Batavia converted both third downs on that opening drive, the first on a screen to Scaccia who broke a tackle to get the first and the second on a Scaccia run. The Bulldogs converted their first 10 third down tries and finished 11 of 14 a week after making six fourth-down conversions against Boylan.
All those third-down conversions Saturday allowed Batavia to keep its offense on the field and win the time of possession 30:46 to Richards' 17:14.
"Credit to my offensive line," Coffey said. "They work so hard to protect me on those third downs, fourth downs, and to open up holes for Scaccia to run. Trying to keep long count, short count, in and out of formations, we have confidence in everything we do."

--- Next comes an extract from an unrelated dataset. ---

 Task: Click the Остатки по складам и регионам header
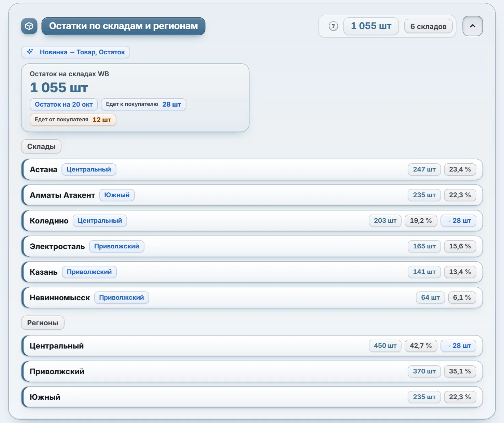click(123, 26)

The Bulldogs quickly got the ball back, and again on third down Coffey came through, this time in record-setting fashion with a 96-yard touchdown pass to Moffatt. That set the Class 6A record for longest touchdown pass and was the second-longest in any championship game.
"It was a prefect throw by Micah," Moffatt said.

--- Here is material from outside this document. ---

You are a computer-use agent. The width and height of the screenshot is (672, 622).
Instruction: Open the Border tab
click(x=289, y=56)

"Us breaking that play kind of opened the floodgates a little," Coffey said. "We showed them we weren't afraid to take our shots."

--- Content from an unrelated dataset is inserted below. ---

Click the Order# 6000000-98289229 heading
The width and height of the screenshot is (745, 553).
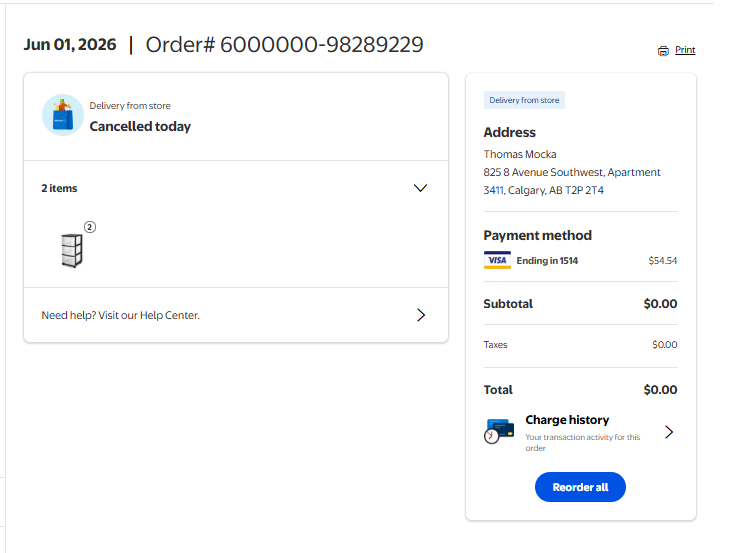284,45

Rogers got Richards on the board with a 14-yard touchdown pass early in the second quarter. But Batavia answered with two more touchdowns before halftime -- a Coffey 25-yard toss to Rourke Mullins and Scaccia's 1-yard run -- to lead 28-7 at halftime.
The Bulldogs also made a key goal-line stop in the final seconds of the half. Richards had first-and-goal at the 4. Donovan Kilker and Nicholas Offutt stuffed Rogers on first down, Rogers threw incomplete the next two, and Josh Leonhard, who left with an injury, knocked down a pass on fourth to send Batavia to the lockeroom with a 21-point lead and momentum still on its side.
Batavia got the ball to start the second half and drove 55 yards in 7 plays for another score. Scaccia scored his third touchdown on a 12-yard run, and Batavia led 34-7.
"As offensive linemen we always say keep going, keep pushing, keep punishing the other team," Batavia's Noah Cotten said. "We didn't want to let up, Keep the pedal going."
Batavia didn't score again but didn't need to the way its defense played. Anthony Thielk and Rourke Mullins added interceptions. Mullins led Batavia with 7 tackles and Nick Bernabei had 5. Frazier had 2 sacks.
The Batavia front four forced Rogers to run for his life much of the game. The Bulldogs brought an occasional linebacker occasionally but got most of the pressure from its line.
"We do have a very good front four and we were getting to them a lot," said Ryan Minniti, who credited junior James Millette with the line's improvement as the season went on. "Our plan was only to bring one guy because we know how good Hasan is at passing. The front four dominated. We've progressed so much as a defense. That's all it was a learning process and we've become a stout defense."
Scaccia ran for 189 yards and 3 touchdowns on 33 carries, bringing his program record to 28 touchdowns. Coffey threw 18 times, completing 15 for 229 yards and 2 TDs to finish with 29 touchdowns. Moffatt led the receivers with 6 catches for 127 yards. Piron, a 1983 Batavia graduate now with a 34-3 record in his three years as coach, fought back tears when talking about the first state title and all the fan support from B-Town meant.
"To be on the field and looking up (at the crowd), every time I looked up my eyes teared up," Piron said. "(Offensive coordinator) Mike (Gaspari) said 'Don't look up there.' Seeing what a great community we have and seeing your family. It was tough to look up. I honestly had a hard time looking at that crowd. I wish I could go back and look back now but during the game it was hard because it overwhelmed you. All the Red and Gold. It was beautiful."
"It's incredible. We have a great fan base," Minniti said. "Everyone loves the Bulldogs and we love them."